### Exercise input
_ _ _ _ _
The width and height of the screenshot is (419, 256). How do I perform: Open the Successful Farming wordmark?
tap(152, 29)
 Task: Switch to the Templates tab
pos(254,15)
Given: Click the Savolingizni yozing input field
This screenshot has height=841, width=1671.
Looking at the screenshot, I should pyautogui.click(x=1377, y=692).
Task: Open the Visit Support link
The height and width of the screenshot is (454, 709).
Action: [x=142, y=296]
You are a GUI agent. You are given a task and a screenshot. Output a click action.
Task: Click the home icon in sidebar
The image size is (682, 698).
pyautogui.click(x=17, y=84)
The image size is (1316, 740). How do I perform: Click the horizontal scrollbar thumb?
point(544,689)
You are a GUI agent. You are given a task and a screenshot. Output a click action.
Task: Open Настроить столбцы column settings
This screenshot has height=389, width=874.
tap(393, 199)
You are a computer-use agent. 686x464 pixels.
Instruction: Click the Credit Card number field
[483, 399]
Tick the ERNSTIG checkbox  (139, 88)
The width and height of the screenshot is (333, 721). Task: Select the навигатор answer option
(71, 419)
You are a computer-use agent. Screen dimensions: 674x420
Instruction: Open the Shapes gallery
_ _ _ _ _
### Exercise objective
Please reproduce the line containing "Tick the ERNSTIG" and each line after it to the end of the listing, exactly, with nothing added or left out.

### Task answer
Tick the ERNSTIG checkbox  (139, 88)
The width and height of the screenshot is (333, 721). Task: Select the навигатор answer option
(71, 419)
You are a computer-use agent. Screen dimensions: 674x420
Instruction: Open the Shapes gallery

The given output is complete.